ESM0549 - Guide to determining status: personal factors (general)

Some of the factors that it may be appropriate to consider are - in a sense - personal to the worker in that they are outside the terms of the direct contractual relationship the worker has with the engager for the specific engagement being considered. Such factors still need to be considered in the context of the case as a whole and the weight to be attached to them will vary from case to case.

The case of Hall v Lorimer (see ESM7160) illustrates the sort of factors that would be personal to the worker. Mr Lorimer worked as a vision mixer and the judgement of the Court of Appeal made it clear that an outstanding feature in that particular case was that ‘Mr Lorimer customarily worked for 20 or more production companies and that the vast majority of his assignments…….lasted only for a single day’.

A review of decisions made in the case of actors/entertainers also provides a useful insight into this area.

In an early status case - Davies v Braithwaite (see ESM7020) - Miss Braithwaite was an actress who performed in stage plays, in films and on the radio. Rowlatt J concluded she was chargeable under Schedule D of Income Tax and said:

‘…Where one finds a method of earning a livelihood which does not consist of the obtaining of a post and staying in it, but consists of a series of engagements and moving from one to the other - and in the case of an actor’s or actress’s life it certainly involves going from one to the other and not going on playing one part for the rest of his or her life, but in obtaining one engagement, then another, and a whole series of them - then each of those engagements cannot be considered employment, but is a mere engagement in the course of exercising a profession…’ (Page 204).

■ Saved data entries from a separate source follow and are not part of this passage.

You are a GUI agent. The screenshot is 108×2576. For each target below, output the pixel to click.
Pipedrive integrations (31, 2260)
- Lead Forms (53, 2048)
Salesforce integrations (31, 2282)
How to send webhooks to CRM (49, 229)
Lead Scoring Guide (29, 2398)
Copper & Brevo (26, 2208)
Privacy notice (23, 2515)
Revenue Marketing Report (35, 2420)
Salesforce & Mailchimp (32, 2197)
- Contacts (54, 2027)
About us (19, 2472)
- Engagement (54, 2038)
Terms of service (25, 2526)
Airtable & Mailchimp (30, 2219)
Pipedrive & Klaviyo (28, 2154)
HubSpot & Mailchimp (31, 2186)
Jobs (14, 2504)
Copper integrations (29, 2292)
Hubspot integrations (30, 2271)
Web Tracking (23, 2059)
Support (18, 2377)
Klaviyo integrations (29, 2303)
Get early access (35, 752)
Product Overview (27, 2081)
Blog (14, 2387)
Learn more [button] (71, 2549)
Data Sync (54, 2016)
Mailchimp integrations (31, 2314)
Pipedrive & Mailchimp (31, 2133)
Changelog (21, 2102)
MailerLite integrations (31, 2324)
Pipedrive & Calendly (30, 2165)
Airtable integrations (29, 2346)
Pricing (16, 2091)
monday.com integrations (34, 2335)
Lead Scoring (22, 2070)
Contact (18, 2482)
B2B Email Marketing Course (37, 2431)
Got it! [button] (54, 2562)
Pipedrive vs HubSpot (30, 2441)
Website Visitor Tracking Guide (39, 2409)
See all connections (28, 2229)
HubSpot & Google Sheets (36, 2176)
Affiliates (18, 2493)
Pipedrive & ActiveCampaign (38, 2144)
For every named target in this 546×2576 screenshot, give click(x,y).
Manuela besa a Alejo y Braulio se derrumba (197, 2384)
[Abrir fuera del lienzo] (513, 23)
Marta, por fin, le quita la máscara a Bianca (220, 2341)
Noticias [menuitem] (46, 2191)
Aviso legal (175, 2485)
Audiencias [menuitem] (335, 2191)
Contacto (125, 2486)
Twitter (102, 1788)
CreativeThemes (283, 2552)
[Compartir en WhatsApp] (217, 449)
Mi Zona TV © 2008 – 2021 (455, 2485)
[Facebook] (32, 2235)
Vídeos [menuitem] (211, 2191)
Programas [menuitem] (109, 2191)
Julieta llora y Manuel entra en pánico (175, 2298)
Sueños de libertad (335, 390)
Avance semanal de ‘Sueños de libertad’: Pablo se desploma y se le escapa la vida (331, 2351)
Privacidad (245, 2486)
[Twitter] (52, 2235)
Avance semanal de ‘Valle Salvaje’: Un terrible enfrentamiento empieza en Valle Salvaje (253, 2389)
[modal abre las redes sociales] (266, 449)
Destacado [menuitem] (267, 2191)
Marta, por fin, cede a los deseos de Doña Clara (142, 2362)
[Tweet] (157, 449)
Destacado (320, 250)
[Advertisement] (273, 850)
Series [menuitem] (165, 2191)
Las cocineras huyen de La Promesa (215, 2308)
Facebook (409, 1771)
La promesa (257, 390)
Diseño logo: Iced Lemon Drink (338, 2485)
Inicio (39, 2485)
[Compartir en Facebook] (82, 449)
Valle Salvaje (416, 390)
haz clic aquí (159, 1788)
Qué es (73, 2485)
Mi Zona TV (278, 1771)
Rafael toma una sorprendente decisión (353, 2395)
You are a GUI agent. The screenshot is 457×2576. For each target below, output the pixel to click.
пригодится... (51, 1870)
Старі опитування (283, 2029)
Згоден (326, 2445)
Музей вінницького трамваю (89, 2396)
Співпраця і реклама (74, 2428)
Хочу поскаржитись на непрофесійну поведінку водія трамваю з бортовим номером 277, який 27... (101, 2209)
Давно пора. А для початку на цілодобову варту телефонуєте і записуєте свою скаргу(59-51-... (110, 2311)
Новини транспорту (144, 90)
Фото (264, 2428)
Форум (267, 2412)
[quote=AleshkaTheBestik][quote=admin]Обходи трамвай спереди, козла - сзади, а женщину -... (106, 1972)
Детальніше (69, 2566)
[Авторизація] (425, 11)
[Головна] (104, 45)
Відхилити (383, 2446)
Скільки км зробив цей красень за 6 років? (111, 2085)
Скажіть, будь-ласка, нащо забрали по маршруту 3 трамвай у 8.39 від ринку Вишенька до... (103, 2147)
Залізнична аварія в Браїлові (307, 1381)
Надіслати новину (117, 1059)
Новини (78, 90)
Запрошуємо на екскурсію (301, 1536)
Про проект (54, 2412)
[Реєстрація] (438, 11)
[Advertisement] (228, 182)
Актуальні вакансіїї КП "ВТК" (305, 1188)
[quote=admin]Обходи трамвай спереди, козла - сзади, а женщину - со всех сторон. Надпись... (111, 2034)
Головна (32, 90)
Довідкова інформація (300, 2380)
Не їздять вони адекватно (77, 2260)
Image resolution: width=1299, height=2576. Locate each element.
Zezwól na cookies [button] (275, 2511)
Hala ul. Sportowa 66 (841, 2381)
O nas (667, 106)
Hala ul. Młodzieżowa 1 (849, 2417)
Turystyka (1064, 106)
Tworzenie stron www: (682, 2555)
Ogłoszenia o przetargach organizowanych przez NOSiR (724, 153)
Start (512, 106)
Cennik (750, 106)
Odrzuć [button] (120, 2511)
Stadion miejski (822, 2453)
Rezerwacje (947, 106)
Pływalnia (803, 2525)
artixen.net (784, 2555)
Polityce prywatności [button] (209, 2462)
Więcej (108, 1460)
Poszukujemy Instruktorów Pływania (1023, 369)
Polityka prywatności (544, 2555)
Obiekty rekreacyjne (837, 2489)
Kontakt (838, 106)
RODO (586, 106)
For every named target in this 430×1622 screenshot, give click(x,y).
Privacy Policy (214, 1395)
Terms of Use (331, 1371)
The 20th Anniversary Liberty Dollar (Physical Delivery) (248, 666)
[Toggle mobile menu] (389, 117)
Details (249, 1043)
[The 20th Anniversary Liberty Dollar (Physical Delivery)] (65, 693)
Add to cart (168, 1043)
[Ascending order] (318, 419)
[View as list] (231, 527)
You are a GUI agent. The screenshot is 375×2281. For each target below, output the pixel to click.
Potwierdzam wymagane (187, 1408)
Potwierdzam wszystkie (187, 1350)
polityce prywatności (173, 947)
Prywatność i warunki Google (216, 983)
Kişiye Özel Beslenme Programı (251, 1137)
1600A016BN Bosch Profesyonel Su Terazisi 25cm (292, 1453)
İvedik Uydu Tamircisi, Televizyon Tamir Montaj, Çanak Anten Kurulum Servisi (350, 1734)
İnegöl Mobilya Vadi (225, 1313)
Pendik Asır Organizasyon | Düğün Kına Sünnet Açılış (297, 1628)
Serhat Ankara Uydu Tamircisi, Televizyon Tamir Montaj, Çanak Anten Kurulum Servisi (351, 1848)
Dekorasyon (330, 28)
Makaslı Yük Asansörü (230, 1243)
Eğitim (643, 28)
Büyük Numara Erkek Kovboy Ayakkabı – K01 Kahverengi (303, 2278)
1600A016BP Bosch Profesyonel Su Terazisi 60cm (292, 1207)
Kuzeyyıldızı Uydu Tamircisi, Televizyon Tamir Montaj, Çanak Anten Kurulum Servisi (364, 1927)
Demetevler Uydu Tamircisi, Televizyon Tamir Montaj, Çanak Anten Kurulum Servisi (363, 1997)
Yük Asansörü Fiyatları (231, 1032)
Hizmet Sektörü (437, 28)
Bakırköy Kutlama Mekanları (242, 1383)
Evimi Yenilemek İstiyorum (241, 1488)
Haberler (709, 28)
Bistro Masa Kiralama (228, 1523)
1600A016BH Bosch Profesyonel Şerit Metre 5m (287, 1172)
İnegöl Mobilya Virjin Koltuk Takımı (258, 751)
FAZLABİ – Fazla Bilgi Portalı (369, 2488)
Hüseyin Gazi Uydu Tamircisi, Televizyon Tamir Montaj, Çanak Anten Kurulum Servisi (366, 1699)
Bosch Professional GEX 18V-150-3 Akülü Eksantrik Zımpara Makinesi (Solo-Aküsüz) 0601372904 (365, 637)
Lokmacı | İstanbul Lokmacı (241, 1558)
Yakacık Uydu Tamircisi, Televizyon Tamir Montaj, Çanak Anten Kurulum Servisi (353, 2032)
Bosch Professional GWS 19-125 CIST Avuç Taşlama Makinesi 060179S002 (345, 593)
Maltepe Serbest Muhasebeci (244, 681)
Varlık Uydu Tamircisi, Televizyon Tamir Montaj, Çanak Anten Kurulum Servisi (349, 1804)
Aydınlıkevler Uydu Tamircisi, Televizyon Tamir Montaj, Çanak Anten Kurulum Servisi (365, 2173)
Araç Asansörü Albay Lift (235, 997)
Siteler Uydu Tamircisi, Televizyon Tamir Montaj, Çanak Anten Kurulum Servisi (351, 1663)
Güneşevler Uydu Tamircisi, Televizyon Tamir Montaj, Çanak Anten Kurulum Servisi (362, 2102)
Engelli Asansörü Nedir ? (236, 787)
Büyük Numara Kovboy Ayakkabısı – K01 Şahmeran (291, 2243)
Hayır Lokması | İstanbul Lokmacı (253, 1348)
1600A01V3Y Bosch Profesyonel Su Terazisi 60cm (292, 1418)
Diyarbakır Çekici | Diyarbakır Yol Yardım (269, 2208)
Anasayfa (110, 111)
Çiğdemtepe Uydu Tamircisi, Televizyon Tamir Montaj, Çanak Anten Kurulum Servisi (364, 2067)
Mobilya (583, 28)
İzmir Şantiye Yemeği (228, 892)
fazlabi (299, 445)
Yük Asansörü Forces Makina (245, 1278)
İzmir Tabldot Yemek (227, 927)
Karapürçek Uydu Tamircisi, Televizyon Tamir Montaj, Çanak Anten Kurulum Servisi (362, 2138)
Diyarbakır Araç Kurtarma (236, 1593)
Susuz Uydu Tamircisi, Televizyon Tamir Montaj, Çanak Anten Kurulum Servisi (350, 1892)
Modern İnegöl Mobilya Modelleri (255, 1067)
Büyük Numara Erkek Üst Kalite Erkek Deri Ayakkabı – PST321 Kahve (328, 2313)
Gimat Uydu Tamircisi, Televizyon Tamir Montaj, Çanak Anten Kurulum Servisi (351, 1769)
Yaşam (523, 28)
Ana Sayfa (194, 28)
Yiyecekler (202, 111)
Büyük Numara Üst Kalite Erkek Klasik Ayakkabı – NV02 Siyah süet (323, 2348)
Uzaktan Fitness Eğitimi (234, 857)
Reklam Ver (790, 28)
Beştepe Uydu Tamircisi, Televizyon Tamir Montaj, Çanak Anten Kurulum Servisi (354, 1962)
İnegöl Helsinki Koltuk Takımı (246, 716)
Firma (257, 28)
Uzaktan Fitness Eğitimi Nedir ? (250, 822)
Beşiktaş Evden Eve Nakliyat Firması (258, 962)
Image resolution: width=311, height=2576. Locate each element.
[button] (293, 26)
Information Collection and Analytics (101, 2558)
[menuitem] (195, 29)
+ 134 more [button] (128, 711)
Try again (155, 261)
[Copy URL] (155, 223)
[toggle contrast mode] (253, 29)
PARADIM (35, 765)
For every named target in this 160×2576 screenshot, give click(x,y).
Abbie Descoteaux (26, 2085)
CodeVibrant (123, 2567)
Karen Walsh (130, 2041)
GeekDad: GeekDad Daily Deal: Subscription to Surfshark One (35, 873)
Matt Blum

But that is not to say that everyone who has a pattern of work which involves a series of contracts will inevitably be self-employed. In Hall v Lorimer (see ESM7160) the Court of Appeal made it clear that an employment properly so called is not the less an employment because it is casual rather than regular.

In Fall v Hitchen (see ESM7055) a ballet dancer’s contract with Sadlers Wells was held to be a contract of employment. Pennycuick’s judgement in that case makes it clear that an individual who is in business or carries on a profession the income of which is chargeable under Schedule D can also have an employment the income from which is chargeable as employment income. This view was endorsed in the Court of Appeal in Hall v Lorimer).